I have dataframe like this:
df = pd.DataFrame(np.random.randint(0,30,size=10),
columns=["Random"],
index=pd.date_range("20180101", periods=10))
df=df.reset_index()
df.loc[:,'Random'] = [31,11,21,23,43,42,51,47,49,22]
df['id']=[1,1,1,2,2,2,3,3,3,3]
df['diff']=[3,2,4,1,6,1,2,2,3,1]
df
What I want to create a new column 'Percentage' by using 'diff' column of same row and 'Random' column of previous row for each id? For instance the the value of 2nd row in column 'Percentage' would be (2/31)*100. For the first row(for each id) the column 'Percentage' will be NAN as we don't have the 'Random' column info. What is the way to do that? I can do if it's not for each id by using shift, but not sure how to use group by and shift at the same time(or something else).

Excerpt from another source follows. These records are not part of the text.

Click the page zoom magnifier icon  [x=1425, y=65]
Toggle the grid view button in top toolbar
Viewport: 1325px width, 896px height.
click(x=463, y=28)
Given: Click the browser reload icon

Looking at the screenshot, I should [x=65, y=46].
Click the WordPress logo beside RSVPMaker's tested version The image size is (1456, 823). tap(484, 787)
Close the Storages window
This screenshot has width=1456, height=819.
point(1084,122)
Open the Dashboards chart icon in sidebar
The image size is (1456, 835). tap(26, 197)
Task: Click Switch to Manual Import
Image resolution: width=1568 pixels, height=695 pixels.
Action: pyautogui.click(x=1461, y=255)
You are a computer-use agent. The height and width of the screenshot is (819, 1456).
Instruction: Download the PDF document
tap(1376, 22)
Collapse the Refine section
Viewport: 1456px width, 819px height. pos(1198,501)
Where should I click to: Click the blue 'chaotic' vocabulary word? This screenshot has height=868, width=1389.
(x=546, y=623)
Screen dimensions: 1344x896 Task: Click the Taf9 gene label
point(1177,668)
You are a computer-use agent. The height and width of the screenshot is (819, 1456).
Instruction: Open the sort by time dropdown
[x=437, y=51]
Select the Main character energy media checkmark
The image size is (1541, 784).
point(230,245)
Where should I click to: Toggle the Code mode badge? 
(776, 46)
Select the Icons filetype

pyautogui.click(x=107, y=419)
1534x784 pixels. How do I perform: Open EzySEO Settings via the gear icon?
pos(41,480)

CodePudding user response:
You can use GroupBy.shift
:
df['Percentage'] = df['diff'].div(df.groupby('id')['Random'].shift()).mul(100)
Output:
index Random id diff Percentage
0 2018-01-01 31 1 3 NaN
1 2018-01-02 11 1 2 6.451613
2 2018-01-03 21 1 4 36.363636
3 2018-01-04 23 2 1 NaN
4 2018-01-05 43 2 6 26.086957
5 2018-01-06 42 2 1 2.325581
6 2018-01-07 51 3 2 NaN
7 2018-01-08 47 3 2 3.921569
8 2018-01-09 49 3 3 6.382979
9 2018-01-10 22 3 1 2.040816